One To Watch: Napolioni Nalaga [Fiji]

As good a try-scorer as there is in world rugby

Clermont Auvergne have been a very potent and visible force in French and European rugby over the last couple of years, and Irish fans will be very familiar with a number of their players.

The Heineken Cup December double-header was a big hurdle on Leinster’s road to the trophy in 2010-11; the teams had met the season before that in a cracking quarter-final in the RDS as well. For two seasons previous to that, Clermont had been drawn in the same group as Munster, and there had been a number of high-octane and feisty matches between the two sides in Thomond Park and the Marcel Michelin.

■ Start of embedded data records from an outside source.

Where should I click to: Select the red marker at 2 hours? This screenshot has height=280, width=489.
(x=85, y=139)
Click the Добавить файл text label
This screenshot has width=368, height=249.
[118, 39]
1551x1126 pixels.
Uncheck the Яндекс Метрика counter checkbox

A good few Irish rugby fans will thus be aware of their Fijian winger, Napolioni Nalaga; if you’re a Setanta Sports subscriber, you may also have seen him feature heavily for ASM in the Top 14. Nalaga’s talent has become somewhat overshadowed by the tales of his mid-season disappearance from Clermont and eventual resurfacing back home in Fiji, so its worth recalibrating just how good he can be with a quick highlight reel:

He’s a physically big man at 191cm [6’3”] and 105kg [16st2lbs], but it’s in combination with a speed, power and athleticism that very, very few rugby players that size possess. He’s also a genuine, technically good winger, at least in attack – he holds the ball in the correct hand, he’s got great body control near the line and he knows how to get over and dot it down any which way … he’s a proper finisher as well as a galaxy-class athlete.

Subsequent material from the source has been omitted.